UK military may break NATO pledges, MPs warn
The UK’s plan for arming its military is a “broken system” and government ministers may struggle to meet crucial commitments to NATO, a prominent group of MPs has warned.
A critical report into the Ministry of Defence’s (MoD) plans to buy military equipment found a “cycle of costly delay and failure” and an ignoring of the “worsening economic environment”.
MPs on the Public Accounts Committee (PAC) said they had “serious doubts” whether the MoD’s equipment plan – a rolling, decade-long initiative to kit out the army, air force and navy – was responsive enough to react to a “more dangerous international situation”, following Russia’s illegal invasion of Ukraine.
In its report, the committee, led by Dame Meg Hillier, wrote: “If the MoD does not act swiftly to address the fragility of its supply chain, replenish its stocks, and modernise its capabilities, there is a risk the UK might struggle to maintain its essential contribution to NATO.”
MPs said they saw the same “multi-billion” procurement problems each year, as military “equipment arrives into service many years late and significantly over-budget, with depressing regularity.
“Neither taxpayers nor our armed forces are being served well. There needs to be meaningful change of this broken system. “
‘Unsubstantiated?’
The MoD says its military equipment plans, which run until 2032 and take up 46 per cent of the department’s £242.3bn budget over 1,800 projects, are affordable, MPs noted, but said they suffered from “optimism bias” and relied on an additional £5.2bn going into the budget.
Recommendations in the report included reassessing the affordability of its plans; quickly achieving assumed savings; and improving the scale and efficiency of its supply chain.

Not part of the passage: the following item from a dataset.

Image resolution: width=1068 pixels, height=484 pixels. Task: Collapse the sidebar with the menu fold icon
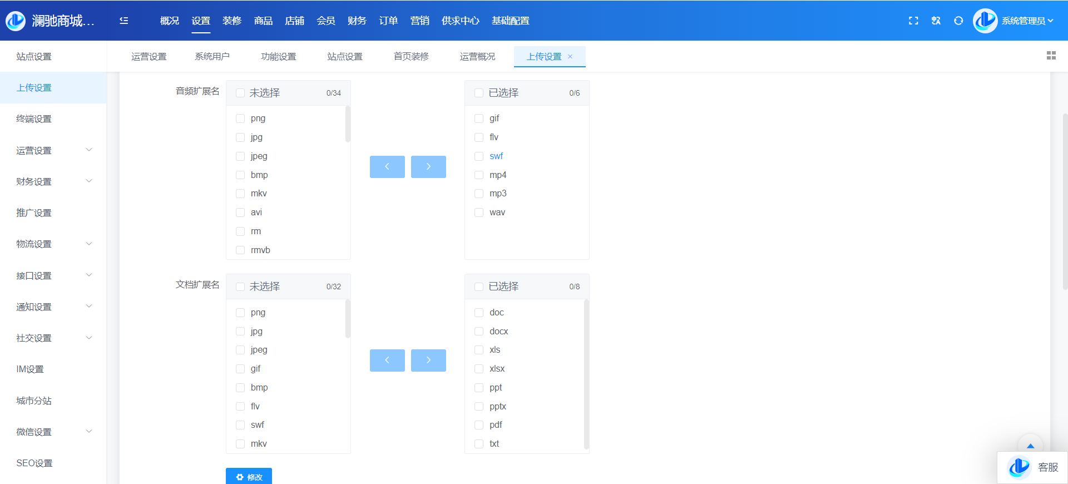[x=123, y=21]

An MoD spokesperson said claims the plan had not learned from conflict in Ukraine was “unsubstantiated” and that the department had not needed to “substantially reform” its equipment pipeline.
“Nor do we recognise the broken procurement system painted by this report,” they said. “[We] routinely assess time, cost and risk factors on all projects, and deliver the vast majority on time and in budget, and we have made numerous changes to improve procurement practices where projects have fallen short.”